ICE used data from immigrants' ankle monitors to raid seven food processing plants in Mississippi, raising concerns about privacy and immigrants’ rights.
A migrant puts down her son while wearing an ankle monitor outside a family member's home
A migrant puts down her son while wearing an ankle monitor in Bakersfield, California, on Dec. 17, 2018.Jenna Schoenefeld / The Washington Post/Getty Images

Federal immigration authorities were able to track an undocumented Guatemalan woman from the time she left her home in the morning and headed to work at a food processing plant in Mississippi, to the time she left work roughly 10 hours later.

They were able to do so because the woman had received an ankle monitor upon being released from ICE detention, and Immigration and Customs Enforcement officials used data gleaned from her monitor to target raids this month on her plant and six others that led to the arrests of nearly 700 people.

Unsealed search warrants from the raid reveal that immigration authorities have tracked such GPS data from dozens of undocumented immigrants with ankle monitors.

Lawyers and immigration advocates told NBC News they had not previously heard of ICE employing this tactic, which they called “troubling” and said raised concerns about immigrants’ rights.

“It’s troubling to us that people who are released are being tracked for reasons that have nothing to do with whether they’re likely to appear for their court cases or abscond,” said Judy Rabinovitz, deputy director of the American Civil Liberties Union’s Immigrants' Rights Project.

The search warrants for the food processing plants in Mississippi said undocumented immigrants previously released from ICE detention facilities on electronic monitoring were found at plants operated by all five of the companies targeted in the operation. ICE targeted seven facilities operated by A&B, Koch Foods, Peco Foods, PH Food and Pearl River Foods.

“I think it raises questions about whether this is a proper use of the ankle monitors because taken to its extreme it means they can be monitoring every place this person goes, every person they meet with, and that raises various privacy concerns,” Rabinovitz said.

Michelle Lapointe, senior supervising attorney with the Southern Poverty Law Center, said she questioned whether undocumented immigrants were being told "about the uses to which monitors can be put toward before someone agrees to that as a condition to their release."

"I would want to know if all of this is disclosed to people, particularly if it's going to be used as evidence against those people in a criminal proceeding down the road," she said.

ICE Spokesman Bryan Cox said in an email to NBC News that “no one is required to wear an ankle monitor; however, when a custody determination is made based on the totality of the circumstances in any specific case, GPS monitoring may be required as a condition of release from custody.”

“Persons released from ICE custody subject to electronic monitoring are, in fact, subject to electronic monitoring,” he said.

ICE Acting Director Matthew Albence said in a statement this week that worksite enforcement operations involve “complex criminal investigations of both employers and employees.”

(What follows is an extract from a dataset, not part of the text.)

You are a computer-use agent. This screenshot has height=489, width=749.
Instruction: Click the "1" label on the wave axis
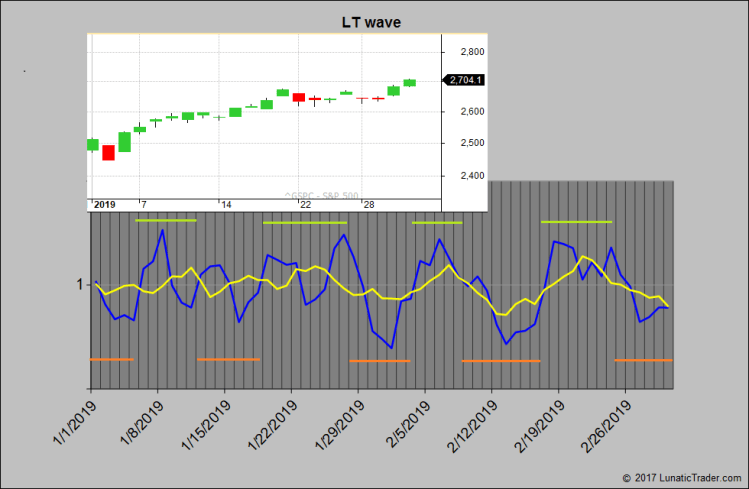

He said those who “oppose” such investigations were “siding with unscrupulous businesses.”

“Our investigation in Mississippi continues, and all parties found in violation of law will be held accountable,” he added. “This includes employers who profit off their crimes.”

As of Saturday, there were more 99,349 people in ICE’s Alternatives to Detention program, which allows some immigrants to be released from detention facilities during their deportation cases, according to ICE data. Of those, 43,233 were subject to GPS tracking devices, according to the data. For the New Orleans field office, which includes Mississippi, that number was 3,588 in total, with 2,770 subject to GPS tracking, according to the data.

Randy Capps, director of research for U.S. programs at the Migration Policy Institute, said that only in the last five years has the U.S. had such a large number of monitored, nondetained immigrants.

“The fact they have such a large monitored population now is something relatively new, as well as the phenomenon of ICE being able to track a substantial population of border crossers and figure out what they’re doing,’ she said.

In the search warrant for Peco Foods, ICE said that queries of immigrants enrolled in an alternatives to detention program showed 21 undocumented immigrants worked at its processing plants in Mississippi, 14 of which were at a plant in Canton.

The warrant goes on to list specific undocumented immigrants that it said were in the ankle monitor program whose movements were tracked to the raided site.

In one example, ICE listed the Guatemalan woman, who was first encountered by immigration authorities at the border in 2016 and was later released from custody with an electronic ankle monitor and went to live in Mississippi.

Image:
Handcuffed female workers are escorted into a bus for transportation to a processing center following a raid by U.S. immigration officials at a Koch Foods Inc., plant in Morton, Mississippi on Aug. 7.Rogelio V. Solis / AP

“Queries of historical GPS coordinates associated with” her ankle monitor “revealed numerous daily captured coordinates located” within the PECO Foods Canton processing plant. ICE added the GPS coordinate showed the woman went to the processing plant “multiple times a week” and remained on that property for about 10 hours on those days. The woman did not have employment authorization in the U.S., according to ICE.

In a search warrant for Koch Foods, ICE said queries of immigrants in an alternatives to detection program showed 16 undocumented immigrants who in 2018 were working at the company’s processing plants in Mississippi and that as of late July, 21 immigrants have or were working at the plant in Morton.

In one example, the warrant lists a Guatemalan woman who was encountered by immigration authorities in June 2018 and was eventually released from ICE custody with an ankle monitor. GPS coordinates of the woman’s ankle monitor “revealed numerous daily captured coordinates” with the Morton Koch Foods plant, according to ICE.

The warrant also said the woman traveled from her house to the plant “multiple times a week” and stayed at the plant for about eight to 10 hours. ICE said that the woman also did not have employment authorization.

In the warrants, ICE also listed some undocumented immigrants with ankle monitors who had previously told the agency they had worked at those companies.

Other tactics ICE used in the operations were confidential informants, workers who had told them they worked at the plants and evidence of false documentation.

Oscar Chacón, co-founder and executive director of the Alianza Americas, a Latino immigrant advocacy group, said such a surveillance tactic “further stigmatizes” immigrants who wear ankle monitors.

Chacón said he believed the use of the worksite raids and of tracking ankle monitor data as a tactic was “part of a larger effort to use fear as a way of promoting the idea that people may feel so trapped” they abandon their immigration cases or leave the U.S.

Marshall Goff, an immigration attorney in Mississippi representing some of the families affected by the raids, said people in their communities were still frightened.

“It’s been scary,” he said. “A lot of people are still frightened right now, and they’re afraid to ever leave their homes, really to do anything.”